── EXERCISE INPUTS ──

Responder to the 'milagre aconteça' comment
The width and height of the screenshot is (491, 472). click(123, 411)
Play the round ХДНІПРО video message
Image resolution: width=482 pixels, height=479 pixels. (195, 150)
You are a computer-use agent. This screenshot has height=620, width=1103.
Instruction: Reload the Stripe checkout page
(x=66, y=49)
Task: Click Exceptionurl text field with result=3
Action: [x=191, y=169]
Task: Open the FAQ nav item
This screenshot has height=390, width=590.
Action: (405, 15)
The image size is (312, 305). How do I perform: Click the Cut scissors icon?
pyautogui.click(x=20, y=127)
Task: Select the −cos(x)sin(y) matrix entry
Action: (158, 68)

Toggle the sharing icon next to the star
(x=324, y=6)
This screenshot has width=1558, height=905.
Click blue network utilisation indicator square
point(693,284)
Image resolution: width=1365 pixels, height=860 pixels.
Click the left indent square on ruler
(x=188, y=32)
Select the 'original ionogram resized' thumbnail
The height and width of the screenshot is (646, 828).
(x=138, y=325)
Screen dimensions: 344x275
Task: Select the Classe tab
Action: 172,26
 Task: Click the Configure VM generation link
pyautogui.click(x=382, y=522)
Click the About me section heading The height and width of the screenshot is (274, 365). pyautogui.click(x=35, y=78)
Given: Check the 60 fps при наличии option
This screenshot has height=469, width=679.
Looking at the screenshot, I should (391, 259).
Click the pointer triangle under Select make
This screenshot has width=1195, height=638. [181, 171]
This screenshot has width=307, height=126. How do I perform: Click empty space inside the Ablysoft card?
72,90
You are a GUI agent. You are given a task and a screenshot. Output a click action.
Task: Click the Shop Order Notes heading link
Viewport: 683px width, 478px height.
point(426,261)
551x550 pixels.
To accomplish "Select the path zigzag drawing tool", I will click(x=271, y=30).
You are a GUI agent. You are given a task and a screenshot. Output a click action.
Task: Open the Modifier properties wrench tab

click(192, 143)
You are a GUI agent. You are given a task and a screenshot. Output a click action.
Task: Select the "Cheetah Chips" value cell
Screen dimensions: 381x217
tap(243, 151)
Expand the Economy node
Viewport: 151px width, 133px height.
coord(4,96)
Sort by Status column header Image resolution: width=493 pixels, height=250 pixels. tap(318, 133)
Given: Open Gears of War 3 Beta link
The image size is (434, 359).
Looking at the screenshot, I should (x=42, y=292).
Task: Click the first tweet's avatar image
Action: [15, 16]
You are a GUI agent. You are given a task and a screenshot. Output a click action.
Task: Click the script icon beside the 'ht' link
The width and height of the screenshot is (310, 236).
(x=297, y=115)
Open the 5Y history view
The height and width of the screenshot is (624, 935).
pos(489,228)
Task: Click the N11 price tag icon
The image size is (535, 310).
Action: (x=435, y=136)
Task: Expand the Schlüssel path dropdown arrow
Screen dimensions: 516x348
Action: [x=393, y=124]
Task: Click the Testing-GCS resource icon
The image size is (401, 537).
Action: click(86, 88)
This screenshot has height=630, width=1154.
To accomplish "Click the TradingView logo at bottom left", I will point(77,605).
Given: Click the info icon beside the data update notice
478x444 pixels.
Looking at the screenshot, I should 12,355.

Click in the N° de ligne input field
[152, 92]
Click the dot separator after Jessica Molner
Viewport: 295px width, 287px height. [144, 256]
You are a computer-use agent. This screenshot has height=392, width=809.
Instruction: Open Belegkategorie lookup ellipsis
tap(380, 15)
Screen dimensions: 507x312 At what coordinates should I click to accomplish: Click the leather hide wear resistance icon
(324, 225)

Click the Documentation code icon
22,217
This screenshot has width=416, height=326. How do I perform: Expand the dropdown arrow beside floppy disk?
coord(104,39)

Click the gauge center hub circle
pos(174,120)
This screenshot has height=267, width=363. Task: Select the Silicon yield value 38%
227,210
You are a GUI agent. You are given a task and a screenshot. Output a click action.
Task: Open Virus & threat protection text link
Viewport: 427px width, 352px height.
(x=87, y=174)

───

# WHAT YOU ARE ASKED TO DO
Supply only the count of lines above holding "heading".

# EXERCISE OUTPUT
2